Microeconomics studies the behaviour of individual economic agents in the markets for different goods and services and try to figure out how prices and quantities of goods and services are determined through the interaction of individuals in these markets.

Microeconomics has a role in society as well as in the economy of a region. This field of study allows economists to determine not only the patterns of consumers, businesses, and other organizations that are spending money but also the factors that are affecting spending habits and production decisions. Microeconomics involves studying the concepts and ideas that establish supply and demand in a particular market and the way that consumers and businesses alike prioritize their spending.

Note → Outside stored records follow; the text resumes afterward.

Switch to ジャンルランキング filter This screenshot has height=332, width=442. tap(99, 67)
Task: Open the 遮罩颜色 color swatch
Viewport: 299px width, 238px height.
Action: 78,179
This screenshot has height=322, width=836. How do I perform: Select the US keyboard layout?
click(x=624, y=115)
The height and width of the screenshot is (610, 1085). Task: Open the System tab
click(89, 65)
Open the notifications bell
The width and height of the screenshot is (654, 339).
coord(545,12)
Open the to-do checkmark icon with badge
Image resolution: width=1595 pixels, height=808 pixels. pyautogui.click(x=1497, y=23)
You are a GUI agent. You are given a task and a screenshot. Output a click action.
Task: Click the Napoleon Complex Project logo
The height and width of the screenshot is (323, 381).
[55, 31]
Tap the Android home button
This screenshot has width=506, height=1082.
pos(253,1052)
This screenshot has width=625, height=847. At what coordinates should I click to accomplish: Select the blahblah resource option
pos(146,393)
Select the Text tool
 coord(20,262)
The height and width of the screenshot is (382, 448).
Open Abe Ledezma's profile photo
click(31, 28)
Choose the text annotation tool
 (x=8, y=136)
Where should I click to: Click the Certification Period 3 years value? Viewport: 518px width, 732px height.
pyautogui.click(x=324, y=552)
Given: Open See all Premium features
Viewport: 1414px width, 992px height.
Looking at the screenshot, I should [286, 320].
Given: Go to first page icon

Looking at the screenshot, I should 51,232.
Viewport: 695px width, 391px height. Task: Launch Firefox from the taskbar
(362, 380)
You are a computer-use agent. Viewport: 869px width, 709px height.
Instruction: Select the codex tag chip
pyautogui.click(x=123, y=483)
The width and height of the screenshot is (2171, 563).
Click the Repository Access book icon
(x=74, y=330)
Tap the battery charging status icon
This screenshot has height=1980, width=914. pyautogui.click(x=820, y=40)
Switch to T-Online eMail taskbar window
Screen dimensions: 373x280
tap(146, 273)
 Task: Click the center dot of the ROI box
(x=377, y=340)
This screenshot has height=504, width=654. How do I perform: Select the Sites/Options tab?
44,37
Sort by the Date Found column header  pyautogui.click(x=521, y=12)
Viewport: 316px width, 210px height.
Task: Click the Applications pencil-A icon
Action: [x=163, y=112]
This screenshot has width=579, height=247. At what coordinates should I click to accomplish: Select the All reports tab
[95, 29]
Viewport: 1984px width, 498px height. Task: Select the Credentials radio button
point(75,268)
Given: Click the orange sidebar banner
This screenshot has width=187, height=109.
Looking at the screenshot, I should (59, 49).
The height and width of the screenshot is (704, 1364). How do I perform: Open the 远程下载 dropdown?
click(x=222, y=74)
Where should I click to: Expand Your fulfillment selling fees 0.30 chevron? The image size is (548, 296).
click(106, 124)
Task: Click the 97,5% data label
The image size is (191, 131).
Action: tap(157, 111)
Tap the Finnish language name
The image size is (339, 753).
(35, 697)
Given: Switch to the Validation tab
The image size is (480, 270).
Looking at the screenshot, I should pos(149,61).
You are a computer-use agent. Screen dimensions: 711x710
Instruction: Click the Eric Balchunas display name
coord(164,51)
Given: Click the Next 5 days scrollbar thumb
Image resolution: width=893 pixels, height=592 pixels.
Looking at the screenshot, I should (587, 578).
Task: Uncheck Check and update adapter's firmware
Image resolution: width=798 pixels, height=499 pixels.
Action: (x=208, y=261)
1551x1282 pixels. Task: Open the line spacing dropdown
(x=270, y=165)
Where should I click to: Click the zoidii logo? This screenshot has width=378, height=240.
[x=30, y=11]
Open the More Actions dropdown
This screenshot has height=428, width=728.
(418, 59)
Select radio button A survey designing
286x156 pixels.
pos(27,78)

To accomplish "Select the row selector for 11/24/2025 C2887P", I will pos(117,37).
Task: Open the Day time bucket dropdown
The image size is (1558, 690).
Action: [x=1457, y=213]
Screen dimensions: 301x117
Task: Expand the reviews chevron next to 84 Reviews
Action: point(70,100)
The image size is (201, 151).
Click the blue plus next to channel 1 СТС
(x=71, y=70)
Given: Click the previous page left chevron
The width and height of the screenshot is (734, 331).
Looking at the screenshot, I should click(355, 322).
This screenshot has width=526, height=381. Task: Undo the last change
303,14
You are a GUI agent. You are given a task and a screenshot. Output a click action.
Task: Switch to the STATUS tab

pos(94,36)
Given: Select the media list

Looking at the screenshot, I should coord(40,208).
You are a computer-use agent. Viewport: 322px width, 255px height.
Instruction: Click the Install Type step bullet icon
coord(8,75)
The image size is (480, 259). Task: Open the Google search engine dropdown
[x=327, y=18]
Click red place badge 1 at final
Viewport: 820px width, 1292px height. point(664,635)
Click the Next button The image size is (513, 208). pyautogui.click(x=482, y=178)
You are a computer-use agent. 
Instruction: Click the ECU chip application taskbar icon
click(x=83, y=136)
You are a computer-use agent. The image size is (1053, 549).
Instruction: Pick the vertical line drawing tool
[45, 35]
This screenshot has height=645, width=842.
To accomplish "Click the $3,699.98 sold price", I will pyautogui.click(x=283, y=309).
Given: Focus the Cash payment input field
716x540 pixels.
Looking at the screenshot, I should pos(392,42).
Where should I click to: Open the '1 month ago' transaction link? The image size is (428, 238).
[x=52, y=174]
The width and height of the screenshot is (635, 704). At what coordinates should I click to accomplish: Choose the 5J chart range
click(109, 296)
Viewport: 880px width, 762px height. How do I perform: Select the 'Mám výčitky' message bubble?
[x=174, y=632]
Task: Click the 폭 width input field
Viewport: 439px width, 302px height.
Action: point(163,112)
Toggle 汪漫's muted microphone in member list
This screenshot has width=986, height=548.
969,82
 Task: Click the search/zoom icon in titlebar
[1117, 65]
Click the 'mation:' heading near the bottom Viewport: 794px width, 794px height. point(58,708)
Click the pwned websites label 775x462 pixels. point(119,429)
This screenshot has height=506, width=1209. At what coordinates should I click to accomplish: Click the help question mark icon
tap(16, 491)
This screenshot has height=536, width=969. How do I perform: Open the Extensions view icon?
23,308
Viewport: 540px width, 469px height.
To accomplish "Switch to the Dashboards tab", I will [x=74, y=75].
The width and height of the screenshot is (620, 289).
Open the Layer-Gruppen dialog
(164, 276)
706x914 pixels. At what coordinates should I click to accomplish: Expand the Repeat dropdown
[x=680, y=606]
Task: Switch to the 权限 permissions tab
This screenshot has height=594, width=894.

A major role of microeconomics is to recognize the way that prices for goods and services are established in a given market. The process involves identifying the impact that supply and demand have on the way that items are produced. When there is a disconnect between the amount of supply and the interest stemming from buyers, there is an inefficiency in the market. The application of microeconomics should ultimately reveal where and how the market imbalance occurred.


2. The Subject Matter of Microeconomics

Microeconomics studies the behaviour of individual economic agents in the markets for different goods and services and try to figure out how prices and quantities of goods and services are determined through the interaction of individuals in these markets.

Goods means physical, tangible objects used to satisfy people’s wants and needs. The term ‘goods’ should be contrasted with the term ‘services’, which captures the intangible satisfaction of wants and needs. (As compared to food items and clothes, which are examples of goods, we can think of the tasks that doctors and teachers perform for us as examples of services.)

We also can differ:

– economic good (scarce good) - the quantity demanded exceeds the quantity supplied at a zero price.

– free good - the quantity supplied exceeds the quantity demanded at a zero price.

– economic bad - people are willing to pay to avoid the item.

By individual, we mean an individual decision making unit. A decision making unit can be a single person or a group like a household, a firm or any other organisation.